The company, which employs around 300 in the UK, has turned to Teneo Restructuring to help with the crisis.

Teneo has obtained interim funding to trade the business as it looks for potential buyers.

Joint administrator Benji Dymant said that the short-term funding would provide “a platform to advance the company's discussions with landlords, to optimize cost and space, and with customers, to pass through increased power costs."

He added: "The ability for the business to continue to trade in the medium to long term, either to enable a rescue of the business as a going concern or to deliver individual asset sales, will be reliant upon burden-sharing from both customers and landlords alike."

The company struggled with this year's surge in energy prices (with costs five times higher than last year), and the fact that landlords declined to reduce rents.

In a letter seen by The Register, Dymant said that Sungard had contacted customers in December to "recover increased electricity costs," and was seeking "full recovery of those costs previously incurred and paid on [the customer's] behalf as a result of services used."

Sungard AS offers colocation and managed cloud services, with JP Morgan and the UK Home Office among its customers. It operates or occupies space in seven facilities across the UK and Ireland, and also has a number of workplace recovery centers across the region.

But the Covid-19 pandemic impacted the company heavily, it said in a February 2020 financial filing.
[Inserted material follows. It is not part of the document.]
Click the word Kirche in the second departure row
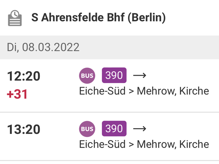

The pandemic "has resulted in sure data center and office services changing into unprofitable, with fastened lease and vitality prices not being offset by buyer income," it said in the filing.

"The corporate has taken a number of actions to mitigate these impacts, together with the graduation of negotiations with landlords and invoicing clients for added prices incurred on their behalf."

While the pandemic, energy crisis, and landlord intransigence are cited as the cause of the insolvency, Sungard's issues run deeper.

The US parent company entered into Chapter 11 bankruptcy in early 2019 as debt hit $1.4 billion against assets of $496 million.

It restructured, with creditors taking control of the company, and reducing $800m in debt.

Last year, amid rising energy costs that saw a number of UK energy firms go under, Manchester-based IT and hosting firm M247 announced it was more than doubling its prices at one of its data centers.